ヘルマンドでの抗議運動は成功するかもしれないし、しないかもしれない。しかし何よりも特徴的なことは、この運動が、首都カーブルに住む欧米教育を受けた若者たちエリートによるものではない、ということである。地方に住むアフガニスタン人たちが主導している運動なのだ。そしてタリバンは自分たちの正統性は、そんなものがあるとすればだが、彼らに由来するものだとしている。

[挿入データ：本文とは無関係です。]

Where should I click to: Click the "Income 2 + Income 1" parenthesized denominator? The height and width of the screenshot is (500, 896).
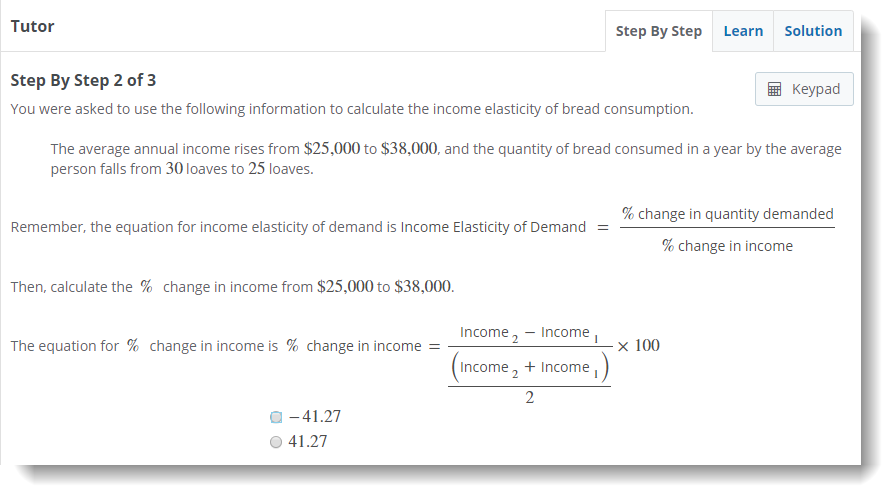point(529,368)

ヘルマンドでの平和を訴える声は、様々な場所で反響を呼んでいる

ピースキャンプは、ヘルマンド州の他の地域にもすぐに広がり、アフガニスタン西部のヘラート州やファラー州の住民も参加した。抗議運動はさらに、東部パクティヤー州に住むアフガニスタン人にも広がり、そこでは小さなグループによる独自の座り込みが始まった

沈黙が生む代償に比べ、戦争に反対する市民の抗議による代償ははるかに小さい。戦争を挑発する人々や国内・国際的に犯罪を犯しているマフィア・ネットワーク、ドラッグの売人たちに、対抗し決起することのない大多数の無関心さによって、アフガニスタンはこの40年間でより多くのものを失った。ヘルマンドの市民抗議運動を誇りに思う。

2月末、アフガニスタンのアシュラフ・ガニー大統領は寛大な和平提案を提示し、タリバンに働きかけた。その後座り込みキャンプは、公然として中立的ではあるものの、タリバンに対して新たな圧力を与えた。

提示された内容には、タリバン・グループを政党として容認すること、タリバンの囚人の釈放、そして、国際制裁リストからタリバンのリーダーを削除することへの取り組みが含まれた。

しかし、ガニー大統領の提案に対する、タリバン・グループからの正式な回答はまだない。